Kenzingen Graffiti als "reizvolles Thema"

Feiern die Ausstellungseröffnung (von links): Jürgen Hoffmann und Andreas Ernst Foto: Hanns-Heinrich Schneider

Kenzingen (red/jg) - Die sechzehnte Kunstausstellung der evangelischen Kirchengemeinde unter dem Motto "Kunst und Kirche in Kenzingen" wurde am Sonntag in Anwesenheit des Künstlers Andreas "zoolo" Ernst eröffnet. Thema der Ausstellung ist: "einfach ernst". Das Besondere dieser Kunstausstellungen ist, dass sie mit einem Gottesdienst eröffnet werden, dem sich die Vernissage im Gemeindehaus anschließt.

 

Schon im Gottesdienst wurde eines der markanten Bunkerbilder ausgestellt. Ernst hat am Atlantik unter großer Beachtung der Öffentlichkeit alte Kriegsbunker bemalt. Pfarrer Andreas Hansen machte in seiner Predigt deutlich, dass "Gegenstände so eine Signatur bekommen, ein Lebenszeichen gegen das Grau des Betons". Er verwies auf Ernsts neues Graffiti am evangelischen Gemeindehaus, das man als ein "Lob der Schöpfung" betrachten könnte. Umrahmt wurde der Gottesdienst von der Kantorin Jakoba Marten-Büsing und dem Züricher Saxofonisten Harry White, die mit großem Beifall bedacht wurden.
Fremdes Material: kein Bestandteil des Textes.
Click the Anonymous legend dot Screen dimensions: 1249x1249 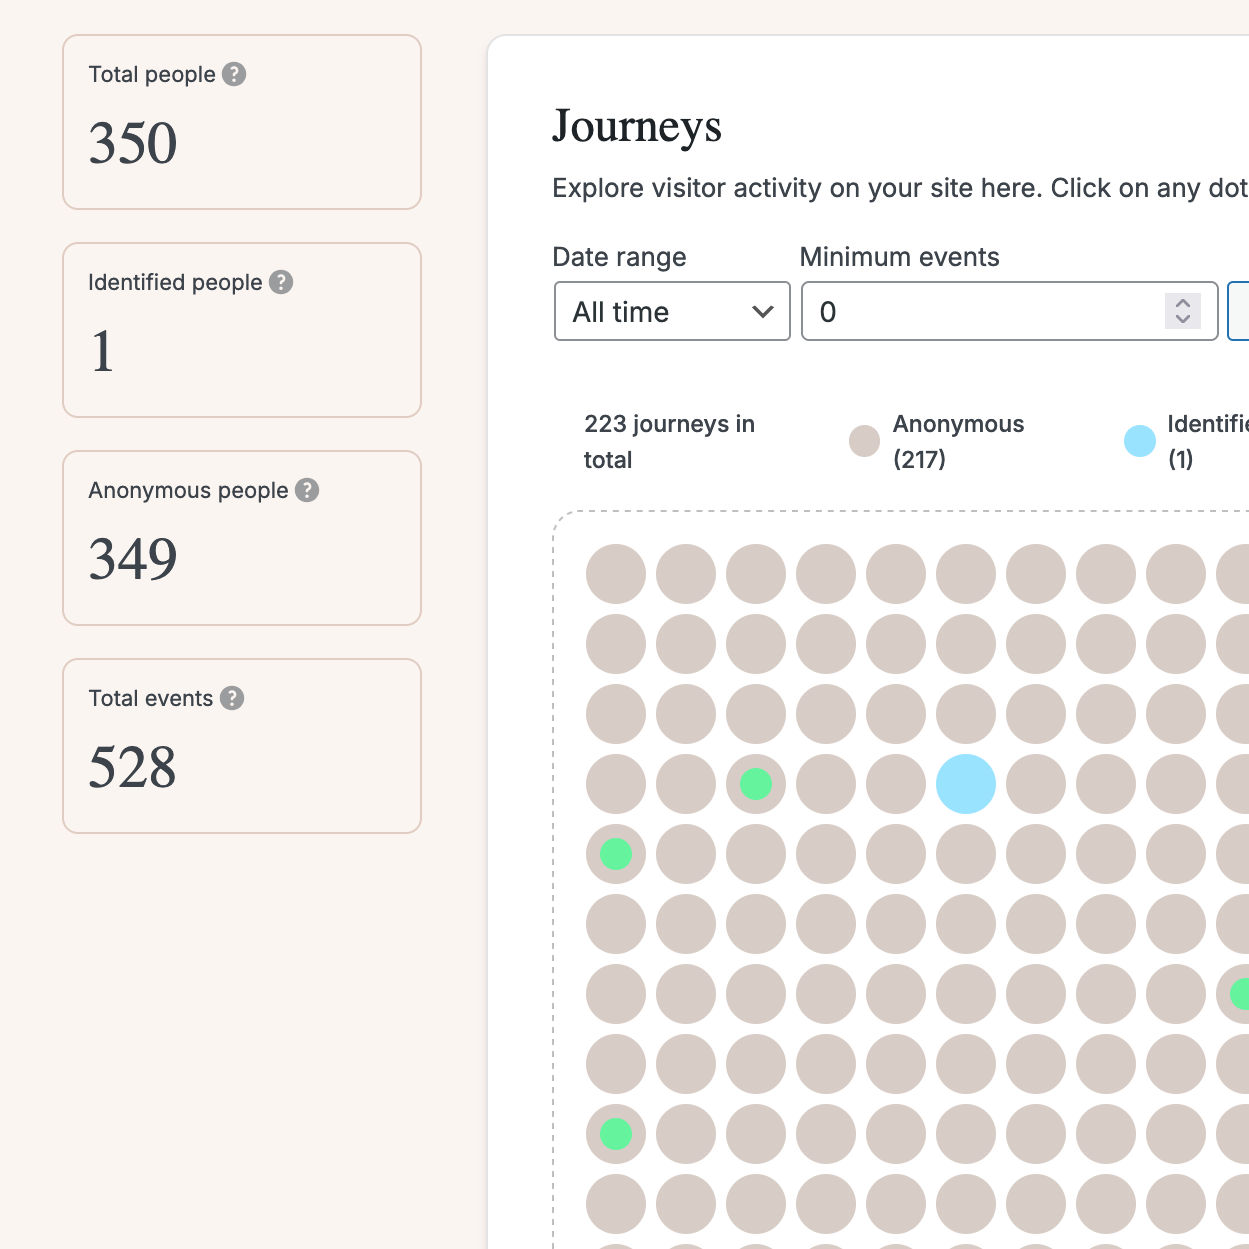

Der Vorsitzende des Arbeitskreises "Kunst im Gemeindehaus", Jürgen Hoffmann, wies bei seiner Begrüßung der Gäste im gut besuchten Gemeindehaus darauf hin, dass Graffiti für die Öffentlichkeit sicher ein "Reizthema" sei, für den Ausschuss allerdings ein "reizvolles Thema". Dem Ausschuss war von Anfang an bewusst, dass diese Kunstform auch zu kritischen Diskussionen führen muss. Ganz ähnlich formulierte es Bürgermeister Matthias Guderjan in seiner Begrüßung, der in der Graffiti-Kunst eine "spannende Kunst" sieht.

Im Gemeindehaus sind Einzelwerke Ernsts zu sehen sowie ein Original-Objekt, eine Jalousie aus der abgebrochenen Volksbank in Freiburg. Die Ausstellung ist bis zum 6. Mai sonntags und am Dienstag, 1. Mai, jeweils von 14 bis 17 Uhr geöffnet. Zudem ist es möglich, die Erke nach Anmeldung im Pfarramt unter Telefon 07644/2 77 zu besichtigen.